Hay una escena que pocas veces imaginamos.
Un policía uniformado, armado, aparentemente fuerte, vigilando una puerta durante horas. Todos pensamos que él está ahí para protegernos. Casi nadie se pregunta quién está cuidando de él.
La muerte de un elemento de la Policía Auxiliar ocurrida la semana pasada debería abrir una conversación mucho más profunda que una simple esquela institucional. Si las investigaciones confirman que se trató de un suicidio, Puebla tendría que preguntarse qué está pasando dentro de las corporaciones encargadas de protegernos.
Después de esa tragedia comenzó a circular una carta anónima atribuida a policías de la propia corporación. Ahí se denuncian presuntos actos de hostigamiento laboral, relevos que no llegan, jornadas excesivas y una cultura donde pedir descanso puede interpretarse como indisciplina. Los señalamientos deberán ser investigados, pero ignorarlos sería todavía más grave.

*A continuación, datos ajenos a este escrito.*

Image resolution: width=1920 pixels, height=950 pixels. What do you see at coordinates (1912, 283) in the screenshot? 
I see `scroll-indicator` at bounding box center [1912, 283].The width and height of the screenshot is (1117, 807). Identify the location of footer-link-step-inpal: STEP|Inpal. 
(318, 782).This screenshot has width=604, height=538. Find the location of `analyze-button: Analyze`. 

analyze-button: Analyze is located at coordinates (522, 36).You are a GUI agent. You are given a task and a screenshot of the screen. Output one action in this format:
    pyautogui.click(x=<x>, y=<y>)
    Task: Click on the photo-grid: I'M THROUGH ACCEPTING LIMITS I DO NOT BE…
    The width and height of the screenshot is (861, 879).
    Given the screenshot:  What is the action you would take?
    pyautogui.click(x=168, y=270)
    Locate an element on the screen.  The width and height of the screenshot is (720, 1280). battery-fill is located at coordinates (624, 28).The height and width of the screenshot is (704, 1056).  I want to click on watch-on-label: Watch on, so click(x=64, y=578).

Durante años hemos discutido el salario de los policías, la falta de patrullas o el equipamiento. Muy pocas veces hablamos de su salud mental.
Y ahí está el verdadero vacío.
Un policía que trabaja 24 horas continuas no rinde igual durante todo ese tiempo. Después de muchas horas de servicio aparece el agotamiento, disminuye la capacidad de reacción y aumenta el estrés. Si además existen presiones internas, problemas familiares o un ambiente laboral hostil, el uniforme deja de ser una protección y se convierte en una carga.
No se trata únicamente de atender una emergencia psicológica cuando ocurre una tragedia. La prevención empieza mucho antes: con jornadas razonables, relevos puntuales, mandos capacitados para dirigir personas y no sólo operativos, así como atención emocional permanente para quienes todos los días enfrentan violencia, accidentes y situaciones límite.
Por eso el gobernador Alejandro Armenta y la Secretaría de Seguridad Pública tienen una oportunidad que no debería desperdiciarse. Investigar los señalamientos contenidos en la carta, revisar las condiciones laborales de la Policía Auxiliar y escuchar a los propios elementos sería mucho más útil que limitarse a lamentar una muerte.
Porque un policía agotado tampoco puede cuidar bien a la sociedad.
Y una corporación que no cuida a sus propios integrantes difícilmente podrá ofrecer la seguridad que los ciudadanos esperan.
La mejor estrategia de seguridad no empieza con más armas.
Empieza con seres humanos que regresen vivos a casa… física y emocionalmente.